Reference: Houlsby, N. et al., "Parameter-Efficient Transfer Learning for NLP", ICML 2019
Quantization
Reducing weight precision from 32/16-bit floating point to 8/4-bit integers. Dramatically reduces memory and speeds inference with minimal accuracy loss. Essential for deploying LLMs at scale and on edge devices.
Knowledge Distillation
Compression technique where smaller "student" models learn to mimic larger "teacher" models by learning from probability distributions (soft labels) rather than hard labels. NVIDIA's Minitron shows 40x reduction in training tokens compared to from-scratch training.
Pruning
Removing unnecessary parameters to reduce size and inference cost. Structured pruning removes entire layers or attention heads; unstructured pruning zeroes individual weights. LLMs can be compressed 2-4x while maintaining performance.
Data Concepts
Training Data
Examples teaching models patterns and behaviors. Quality, diversity, and representativeness fundamentally determine capabilities and biases. Frontier models train on hundreds of billions to trillions of tokens.
Reference: Brown, T. et al., "Language Models are Few-Shot Learners" (GPT-3), NeurIPS 2020
Synthetic Data
Training data generated by AI rather than collected from real sources. Addresses data scarcity, privacy, and annotation costs. Used for fine-tuning, alignment, and pre-training augmentation. Concerns include "model collapse" and bias amplification.
Data Contamination
When evaluation benchmark data appears in training sets, inflating performance scores. Studies show models achieve 4.9x higher scores on leaked samples. Detection methods include membership inference and perplexity analysis.
Memorization
When LLMs reproduce verbatim training sequences rather than generating novel text. Raises privacy concerns (personal information, contact details) and copyright issues. Research shows over 1% of outputs can be copied verbatim.
Reference: Carlini, N. et al., "Extracting Training Data from Large Language Models", USENIX Security 2021
Deduplication
Removing duplicate content from training datasets—critical because duplicated data increases memorization, reduces efficiency, and inflates test scores. Modern pipelines remove 20-30% of raw web data as redundant.
Reference: Lee, K. et al., "Deduplicating Training Data Makes Language Models Better", ACL 2022
Data Poisoning
Security attack inserting malicious data into training sets to compromise model behavior. Anthropic research (2025) showed just 250 poisoned documents can backdoor LLMs regardless of model size.

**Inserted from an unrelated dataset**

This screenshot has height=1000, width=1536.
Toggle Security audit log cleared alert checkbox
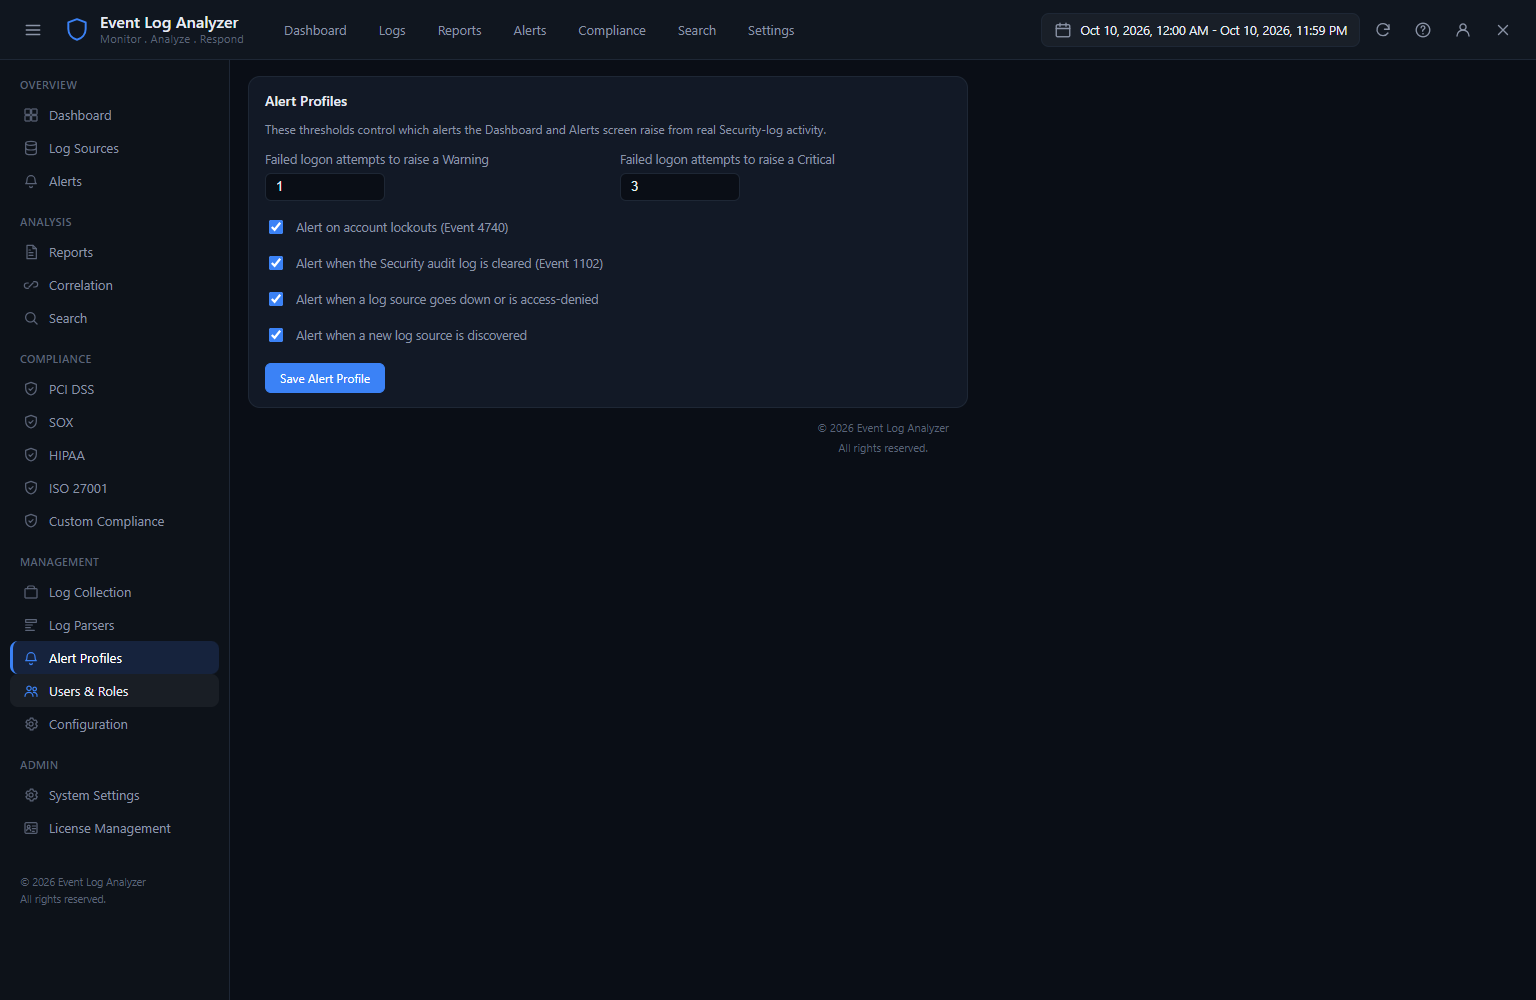tap(276, 263)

Reference: Wallace, E. et al., "Concealed Data Poisoning Attacks on NLP Models", NAACL 2021
Dataset Bias
Systematic training data patterns leading to unfair model behaviors—demographic underrepresentation, historical prejudices, selection bias. Manifests as stereotyping, discriminatory recommendations, or disparate performance across groups.
This glossary is part of a series covering AI and LLM concepts for product designers. Terms without authoritative references are noted for tracking.